In the ’60s and ’70s fondue parties were all the rage and were a prevalent and popular form of American social entertaining. We remember the days when no self-respecting cook was without a fondue pot. However, the trend seemed to die in large part because many of the fondue recipes produced disappointing results. Surprisingly or not, fondue is making something of a comeback.
The history of how fondues got their start is as interesting as it is diverse. There happen to be several different branches of the dining technique, each with its own country of origin and history. “Broth” fondue was born in Asia; “meat” fondue in Burgundy, France; “cheese” fondue in Switzerland and—as you might have guessed— “chocolate” fondue here in the good old USA.
Cheese fondue, perhaps the most classic of the four, has its origins way back in 18th century Switzerland, mostly out of dietary necessity.
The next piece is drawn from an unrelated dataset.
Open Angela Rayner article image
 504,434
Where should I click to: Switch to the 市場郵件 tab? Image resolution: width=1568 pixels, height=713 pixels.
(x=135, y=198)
During the long winter months when Swiss farmers and villagers had little access to good foods, they discovered that they could turn old cheeses and stale breads into a tasty meal if they melted the cheese with wine and herbs and then dipped hunks of the hardened bread into it.
Thus began a tradition that lasted for hundreds of years and, in the middle of the 20th century, actually turned into a food fad enjoyed by millions. As it was concocted then, fondue consisted of a hot, thick, gooey cheese (Gruyere and Emmentaler were traditionally preferred, both for their nutty flavor and consistency when melted), along with a splash of kirsch (a cherry brandy) and a pinch each of cornstarch and nutmeg.
Once the cheese was melted in the pot (usually over a candle), diners used longish, two-pronged skewers to stab pieces of bread, and then twirled them in the melted fondue to coat them.
The popularity in the USA of fondue had a great deal to do with how communal it was and how closely it brought everyone at the table together to reach their skewers into the fondue pot. In time, though, as many Americans began watching their waistlines, cheese-based fondues seemed to go the way of a lot of other highly caloric foodstuffs.
But there’s a happy ending: Those bubbling pots of goodness are making a gloriously gooey renaissance. Restaurants such as The Melting Pot are making fondue popular again.
Especially popular these days are chocolate fondues in which kids of all ages dip a host of food items—strawberries, bananas, marshmallows, graham crackers and such—into creamy milk chocolate, and then make a mess of themselves trying to devour every last delectable bite. (Could there be anything that wouldn’t taste divine dipped in chocolate, we ask?)
Did You Know?
The earliest known recipe for cheese fondue comes from a 1699 book published in Zurich, Switzerland, with the name “Käss mit Wein zu kochen” (to cook cheese with wine). And, while many people believe that the term “fondue” refers to the type of cheese used in the process, in reality, the term has its origins in the French word “fondre,” which simply means, “to melt.”